Data extracts Start Marker

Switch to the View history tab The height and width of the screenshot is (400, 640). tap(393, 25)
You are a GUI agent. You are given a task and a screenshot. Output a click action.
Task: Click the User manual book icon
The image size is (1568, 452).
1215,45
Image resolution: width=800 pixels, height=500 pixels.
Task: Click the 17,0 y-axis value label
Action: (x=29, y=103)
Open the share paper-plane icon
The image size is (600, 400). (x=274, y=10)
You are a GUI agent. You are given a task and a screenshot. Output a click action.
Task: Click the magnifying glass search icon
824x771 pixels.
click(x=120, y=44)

Data extracts End Marker
Data extracts Start Marker

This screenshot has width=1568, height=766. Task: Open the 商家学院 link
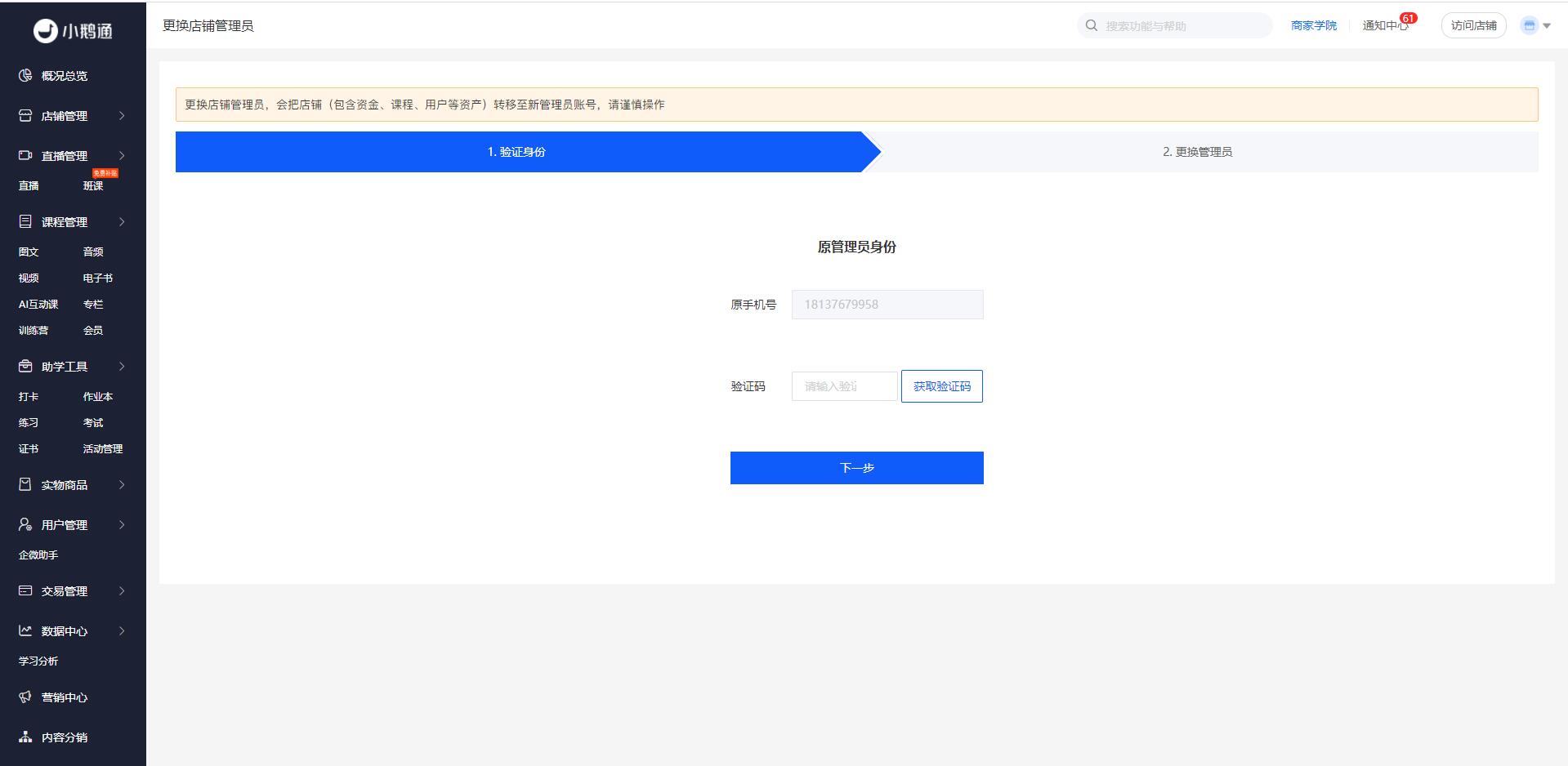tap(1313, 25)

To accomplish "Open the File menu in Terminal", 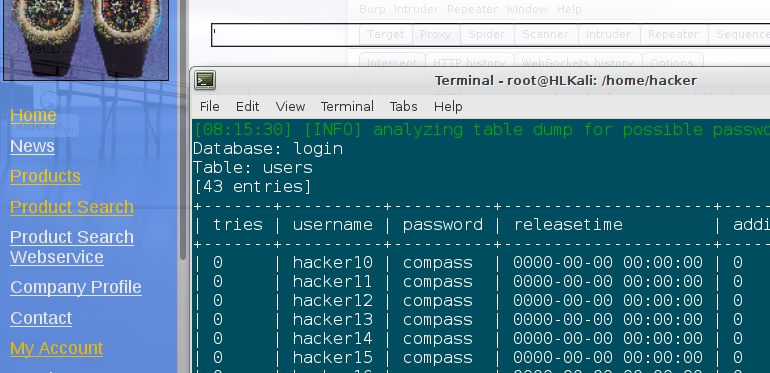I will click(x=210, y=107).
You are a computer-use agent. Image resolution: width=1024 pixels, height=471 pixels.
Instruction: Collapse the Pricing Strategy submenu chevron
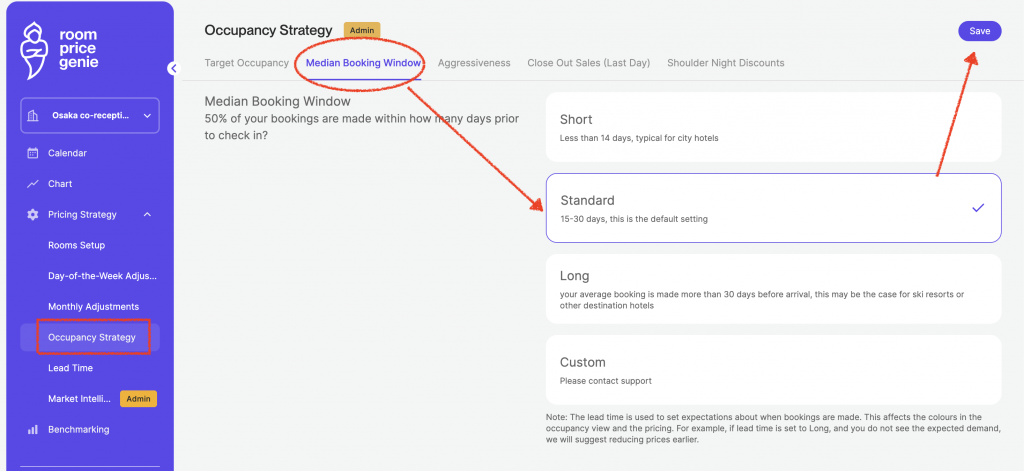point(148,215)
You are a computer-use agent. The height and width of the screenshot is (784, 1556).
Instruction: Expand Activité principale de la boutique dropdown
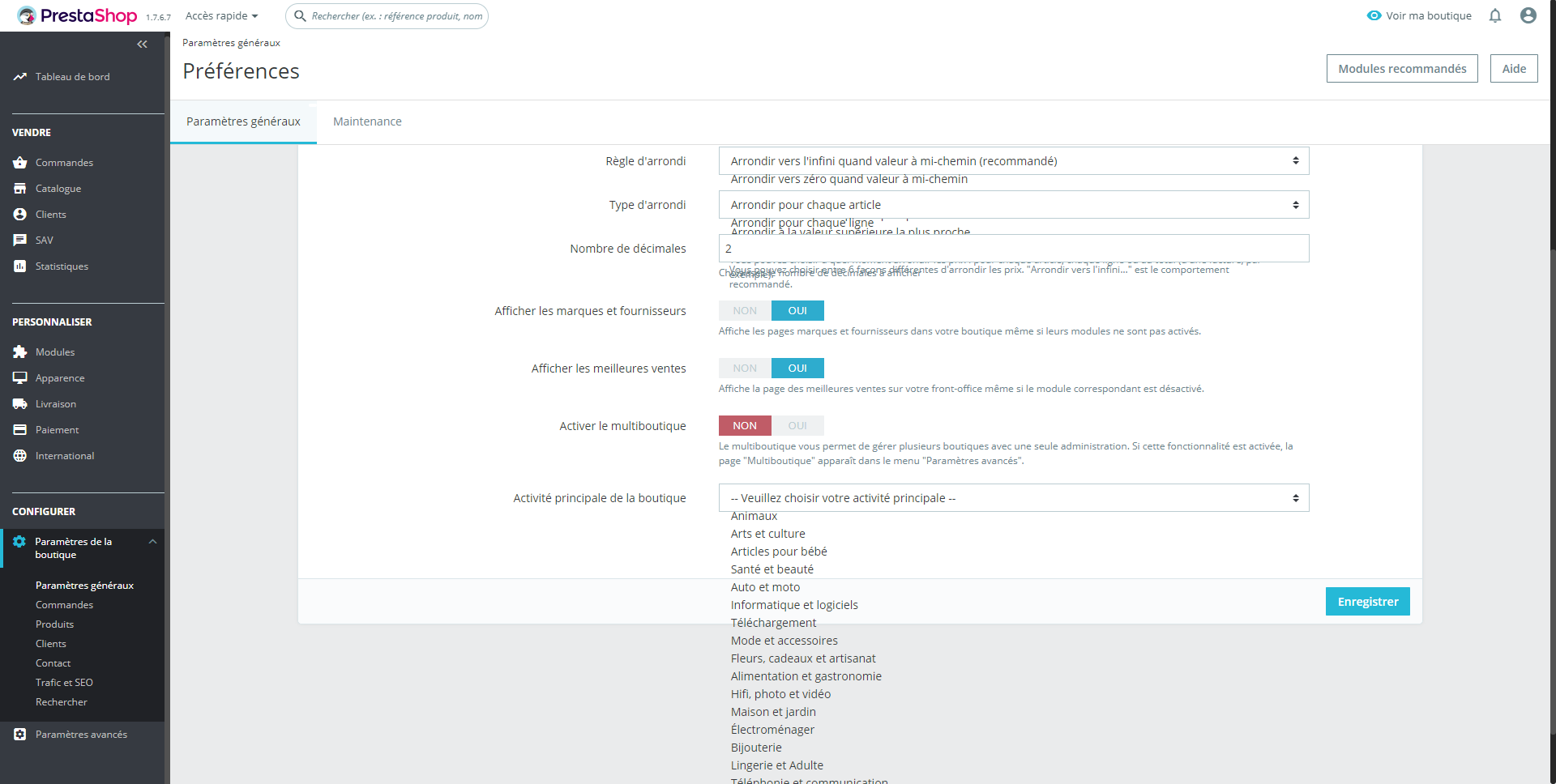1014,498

Data extracts End Marker

### Problem to solve:
List the lines of the entries that include "computer".

### Written reply:
You are a computer-use agent. Image resolution: width=1024 pixels, height=471 pixels.
You are a computer-use agent. The height and width of the screenshot is (784, 1556).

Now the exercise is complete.